Post by John Futter »

Doug
Thanks for the comments.
I'm painfully aware of most things you mention, and because of that we will not be operating the ion guns above 2mA on target until we get a mesh screen to take most of the charge. The sreen will be fine SS mesh which may glow hot to yellow hot later on.
Andrews info on the anode layer source gave the links to the Russian web site that showed the focusing effect of moving the outer pole piece.
Early days yet
1 we have to shift the einzel lens - Simion CAD run required to save time
2. Mesh screen on the target window to keep window temp below 100 C
3. Install pneumatic gate valve above turbo connected to alarm out on high vac gauge
4. redo anode layer source with screw thread adjustment of outer cathode for tuning beam
5. improve gas feed in ion source so that at higher gas flows it doesn't setup an arc in the gas feed tube (quartz)

edit
Over the weekend I has a few ideas to make the assembly of the anode layer source alot easier
1 I couldnt source a NB magnet with a hole in it and drilling a 4.1mm hole through it without breaking it took ages so the magnet will in future rest in recesses top and bottom to locate it.
2. outer cathode to be on a screw thread to optimise
3 gas feed to be metal tube into bottom of ion source not into middle of gas space
6. model extraction electrode (Simion) for annular ion exit to improve extraction from 25% to at least 90% of active ions. as well as finding the right values of voltage / current in the ion source for various gas loads.

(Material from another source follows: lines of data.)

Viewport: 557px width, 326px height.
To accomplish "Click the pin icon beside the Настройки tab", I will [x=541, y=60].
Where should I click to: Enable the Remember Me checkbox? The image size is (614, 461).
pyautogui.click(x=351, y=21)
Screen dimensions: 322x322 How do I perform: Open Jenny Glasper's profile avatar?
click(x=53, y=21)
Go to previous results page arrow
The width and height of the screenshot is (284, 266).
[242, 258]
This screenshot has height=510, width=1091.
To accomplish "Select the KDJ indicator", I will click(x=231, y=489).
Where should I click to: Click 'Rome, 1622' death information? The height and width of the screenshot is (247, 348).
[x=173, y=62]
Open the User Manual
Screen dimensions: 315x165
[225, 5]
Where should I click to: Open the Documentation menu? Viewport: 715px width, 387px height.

Up until now most of our ion sources are cold cathode penning type. These where introduced to us by our principal scientist Andreas Markwitz who did his Phd under Bauman in germany who invented / optimised this sort of ion source. We get around a hundred hours of operation before having to service these (new front and back cathodes) and typically these run at around 2mA ion+ current output around 85 to 95% of the arc current in the source. The higher the current in the ion source the sooner you have to service it, integrated ion current is directly proportional to cathode wear.

Again The extraction electrode is the secret to getting only excited ions to move to target the neutrals do not see it and the hole in the centre of the extraction electrode is small (3-4mm) allowing differential pumping to the rest of the system.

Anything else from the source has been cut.